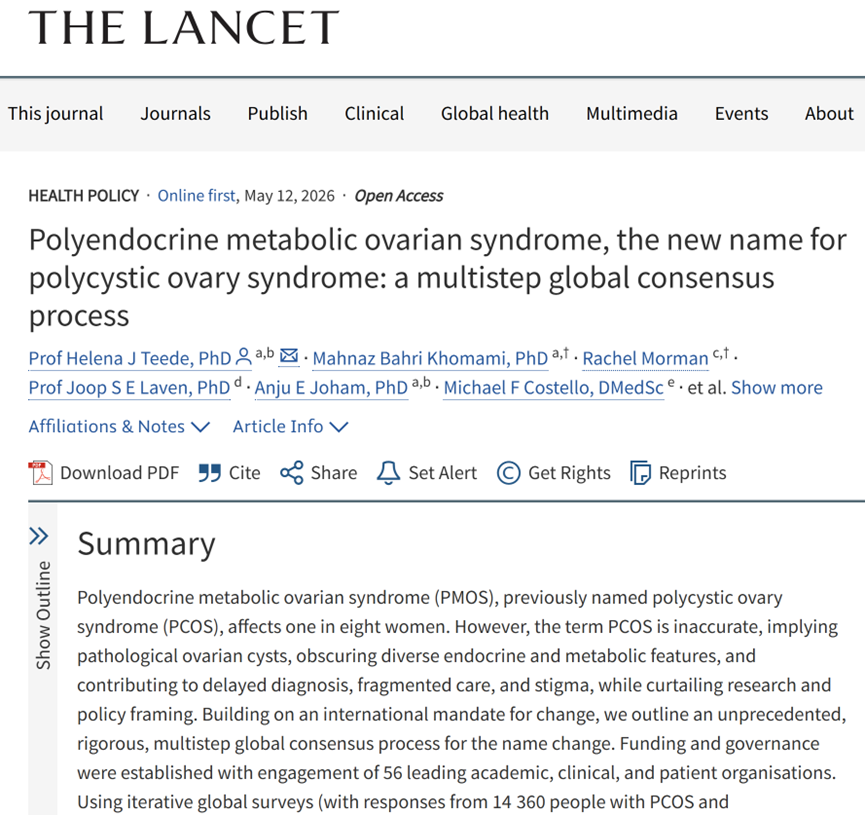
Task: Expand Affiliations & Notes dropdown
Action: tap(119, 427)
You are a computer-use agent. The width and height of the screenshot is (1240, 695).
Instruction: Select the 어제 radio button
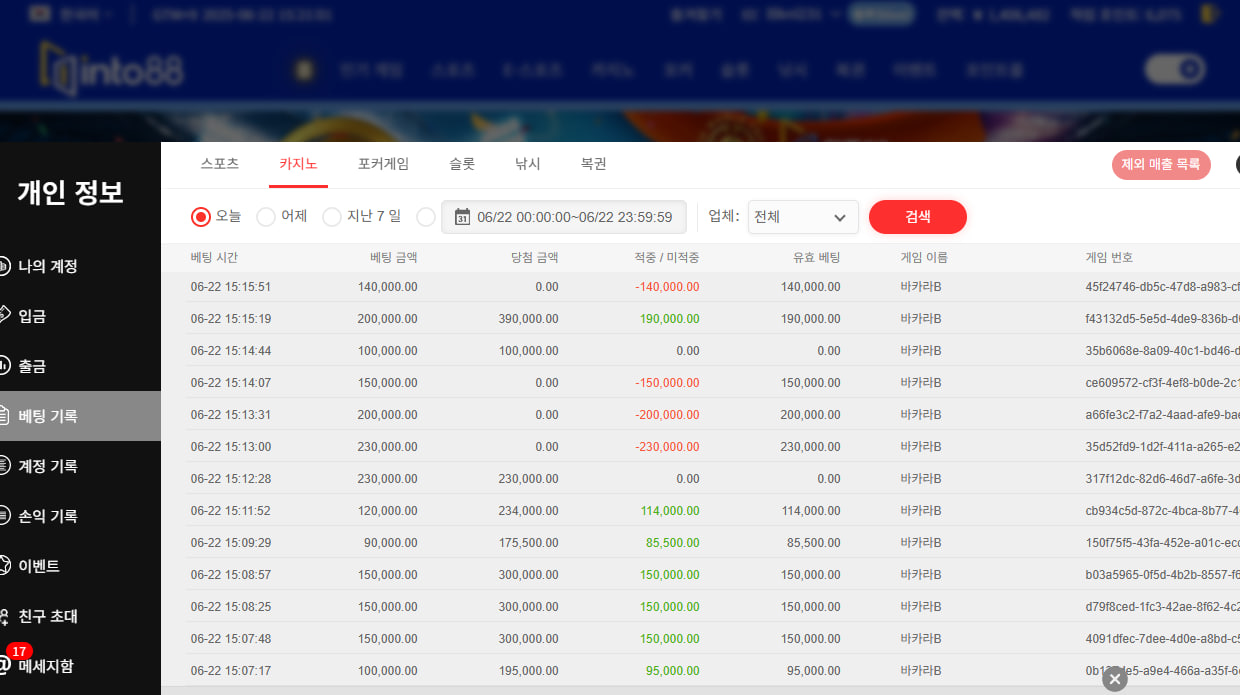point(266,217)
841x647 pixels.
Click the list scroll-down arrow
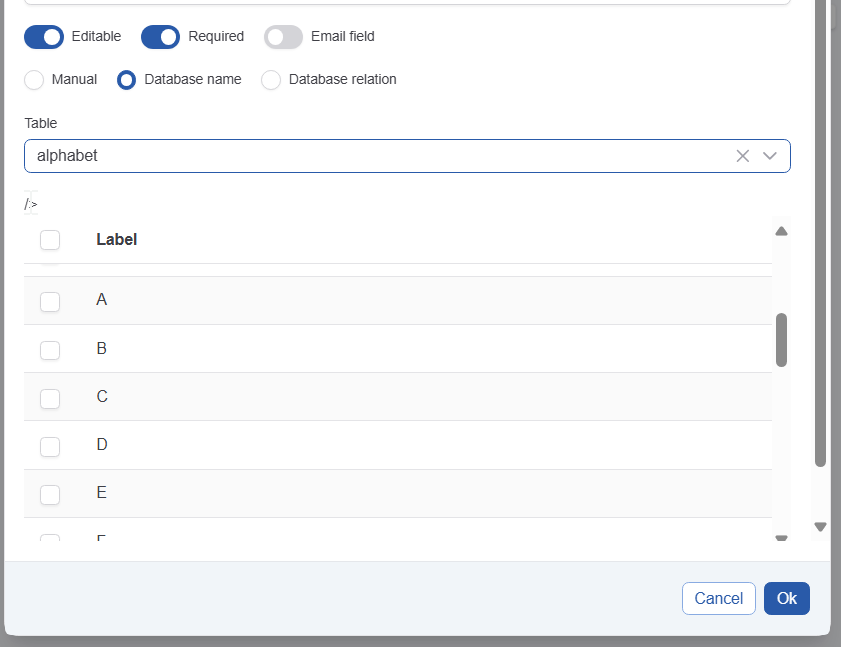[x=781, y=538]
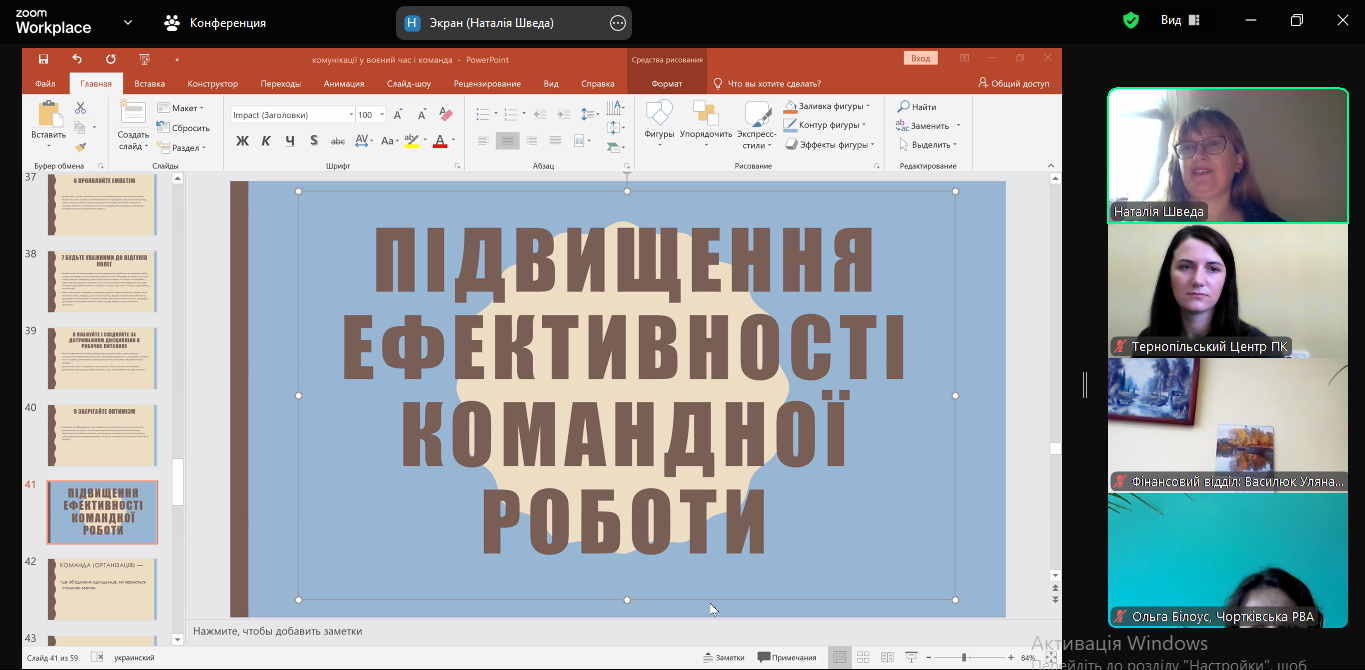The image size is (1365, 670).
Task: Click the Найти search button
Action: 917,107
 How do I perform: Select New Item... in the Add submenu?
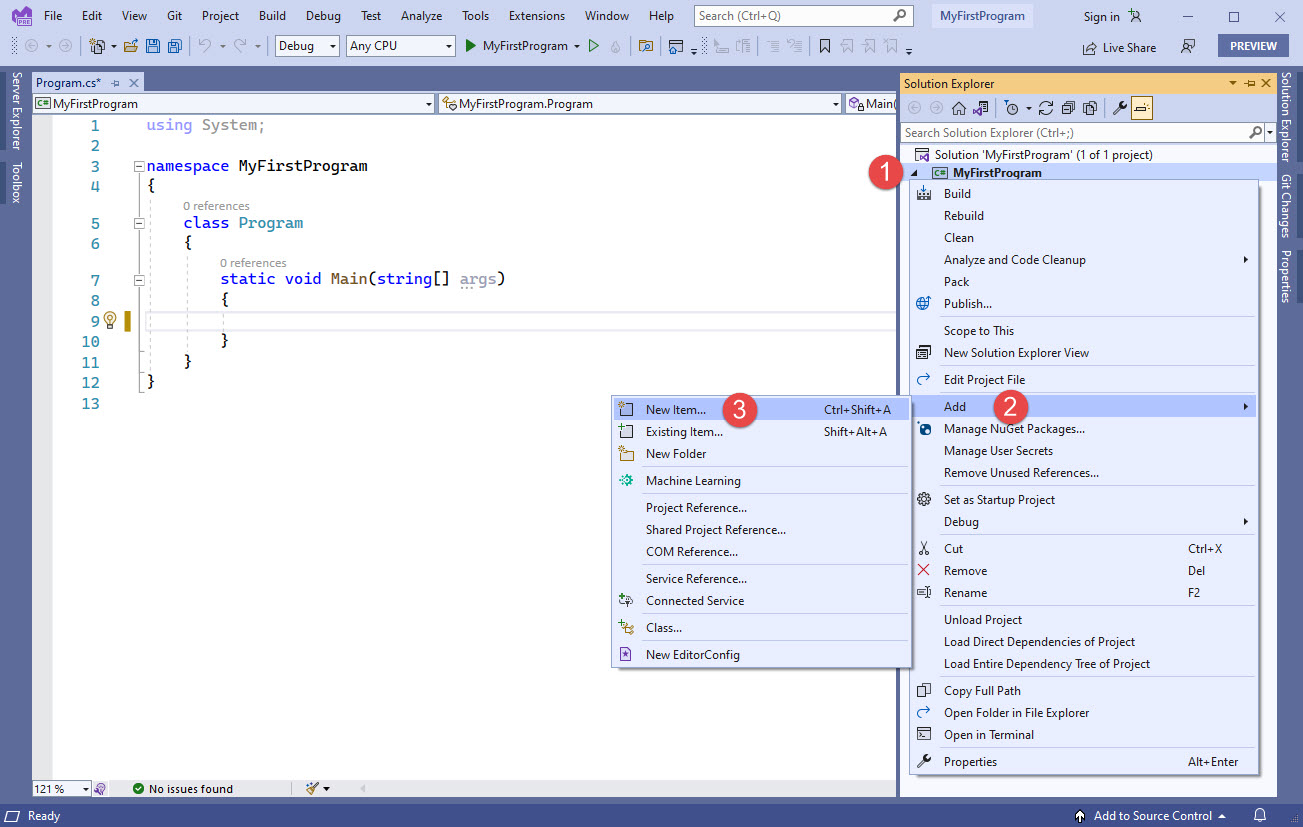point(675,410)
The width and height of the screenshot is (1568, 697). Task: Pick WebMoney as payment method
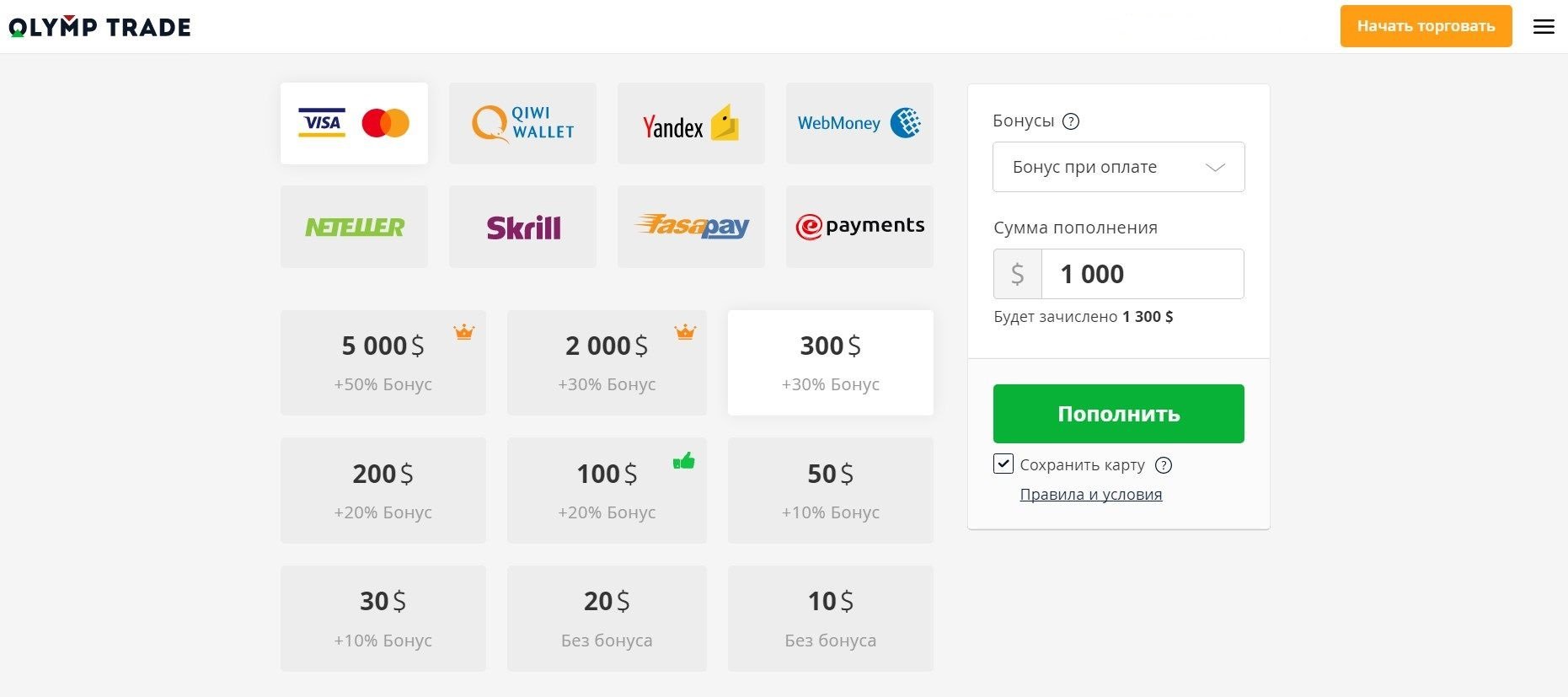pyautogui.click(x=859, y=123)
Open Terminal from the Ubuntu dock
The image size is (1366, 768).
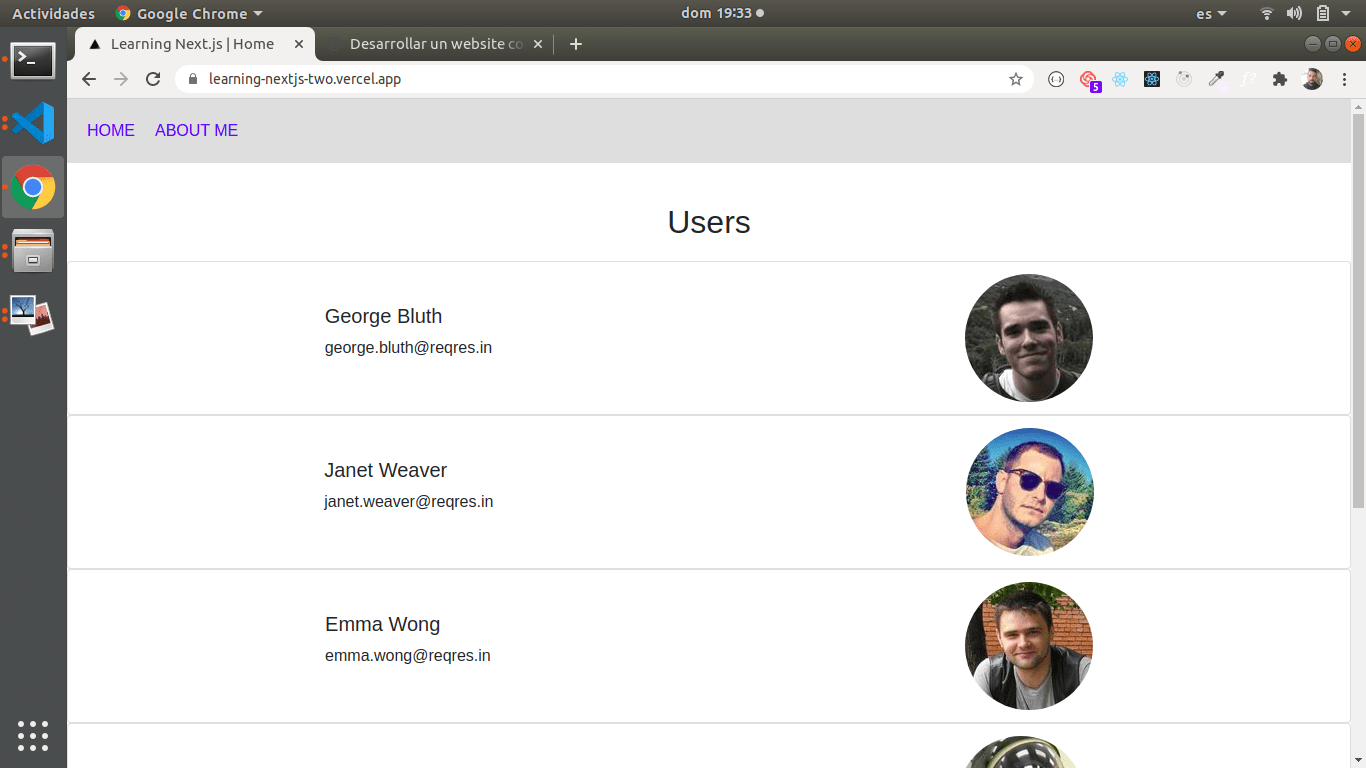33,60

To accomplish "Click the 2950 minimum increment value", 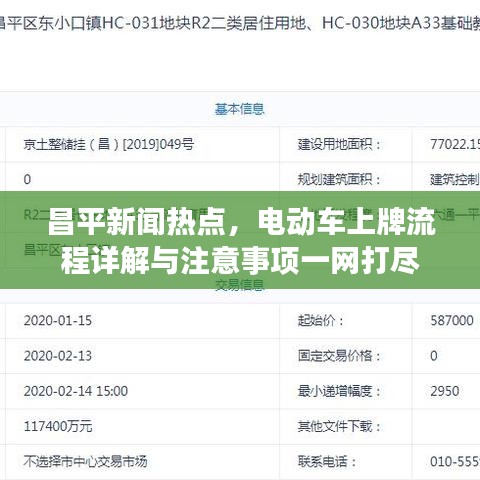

Task requirements
The line that contains "You are a computer-use" begins the part to retype, and the last line of the records above ends it. Retype both and everything between, exactly, without the pictures.

Response for this exercise
You are a computer-use agent. The width and height of the screenshot is (1240, 695).
Instruction: Select the 어제 radio button
point(266,217)
841x647 pixels.
Click the list scroll-down arrow
[x=781, y=538]
The image size is (1365, 670).
Task: Click the Найти search button
Action: 917,107
 How do I perform: Select New Item... in the Add submenu?
point(675,410)
The width and height of the screenshot is (1568, 697). Task: Pick WebMoney as payment method
pyautogui.click(x=859, y=123)
Open Terminal from the Ubuntu dock
The image size is (1366, 768).
33,60

To accomplish "Click the 2950 minimum increment value", 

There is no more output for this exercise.